### [TASK TO CARRY OUT]
Reproduce every record exactly as written.

### [DATA EXTRACT]
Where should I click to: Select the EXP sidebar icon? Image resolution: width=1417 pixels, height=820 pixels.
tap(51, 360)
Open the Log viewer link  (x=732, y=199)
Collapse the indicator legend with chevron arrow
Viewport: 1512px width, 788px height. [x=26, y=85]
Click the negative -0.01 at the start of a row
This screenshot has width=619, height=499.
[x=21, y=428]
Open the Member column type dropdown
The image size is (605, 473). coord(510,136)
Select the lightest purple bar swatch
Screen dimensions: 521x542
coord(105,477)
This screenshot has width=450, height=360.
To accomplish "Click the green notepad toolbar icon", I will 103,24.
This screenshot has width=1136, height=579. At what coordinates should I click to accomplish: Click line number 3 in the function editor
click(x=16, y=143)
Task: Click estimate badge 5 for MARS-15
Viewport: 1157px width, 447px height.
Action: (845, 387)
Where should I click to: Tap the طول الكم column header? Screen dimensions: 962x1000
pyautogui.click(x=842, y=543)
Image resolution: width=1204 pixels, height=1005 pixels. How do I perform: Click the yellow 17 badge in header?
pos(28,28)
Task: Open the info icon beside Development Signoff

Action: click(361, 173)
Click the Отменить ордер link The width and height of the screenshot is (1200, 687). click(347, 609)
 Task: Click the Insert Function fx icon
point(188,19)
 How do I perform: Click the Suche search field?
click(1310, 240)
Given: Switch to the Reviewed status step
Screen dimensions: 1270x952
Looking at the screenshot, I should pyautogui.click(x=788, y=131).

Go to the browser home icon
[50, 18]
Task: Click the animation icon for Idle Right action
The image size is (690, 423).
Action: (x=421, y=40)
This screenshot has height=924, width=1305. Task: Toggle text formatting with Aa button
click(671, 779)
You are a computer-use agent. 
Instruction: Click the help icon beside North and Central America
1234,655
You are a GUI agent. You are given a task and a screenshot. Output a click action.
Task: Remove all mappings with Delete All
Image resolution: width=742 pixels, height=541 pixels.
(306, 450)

### [TASK RESPONSE]
Where should I click to: Select the EXP sidebar icon? Image resolution: width=1417 pixels, height=820 pixels.
tap(51, 360)
Open the Log viewer link  (x=732, y=199)
Collapse the indicator legend with chevron arrow
Viewport: 1512px width, 788px height. [x=26, y=85]
Click the negative -0.01 at the start of a row
This screenshot has width=619, height=499.
[x=21, y=428]
Open the Member column type dropdown
The image size is (605, 473). coord(510,136)
Select the lightest purple bar swatch
Screen dimensions: 521x542
coord(105,477)
This screenshot has width=450, height=360.
To accomplish "Click the green notepad toolbar icon", I will 103,24.
This screenshot has width=1136, height=579. At what coordinates should I click to accomplish: Click line number 3 in the function editor
click(x=16, y=143)
Task: Click estimate badge 5 for MARS-15
Viewport: 1157px width, 447px height.
Action: (845, 387)
Where should I click to: Tap the طول الكم column header? Screen dimensions: 962x1000
pyautogui.click(x=842, y=543)
Image resolution: width=1204 pixels, height=1005 pixels. How do I perform: Click the yellow 17 badge in header?
pos(28,28)
Task: Open the info icon beside Development Signoff

Action: click(361, 173)
Click the Отменить ордер link The width and height of the screenshot is (1200, 687). click(347, 609)
 Task: Click the Insert Function fx icon
point(188,19)
 How do I perform: Click the Suche search field?
click(1310, 240)
Given: Switch to the Reviewed status step
Screen dimensions: 1270x952
Looking at the screenshot, I should pyautogui.click(x=788, y=131).

Go to the browser home icon
[50, 18]
Task: Click the animation icon for Idle Right action
The image size is (690, 423).
Action: (x=421, y=40)
This screenshot has height=924, width=1305. Task: Toggle text formatting with Aa button
click(671, 779)
You are a computer-use agent. 
Instruction: Click the help icon beside North and Central America
1234,655
You are a GUI agent. You are given a task and a screenshot. Output a click action.
Task: Remove all mappings with Delete All
Image resolution: width=742 pixels, height=541 pixels.
(306, 450)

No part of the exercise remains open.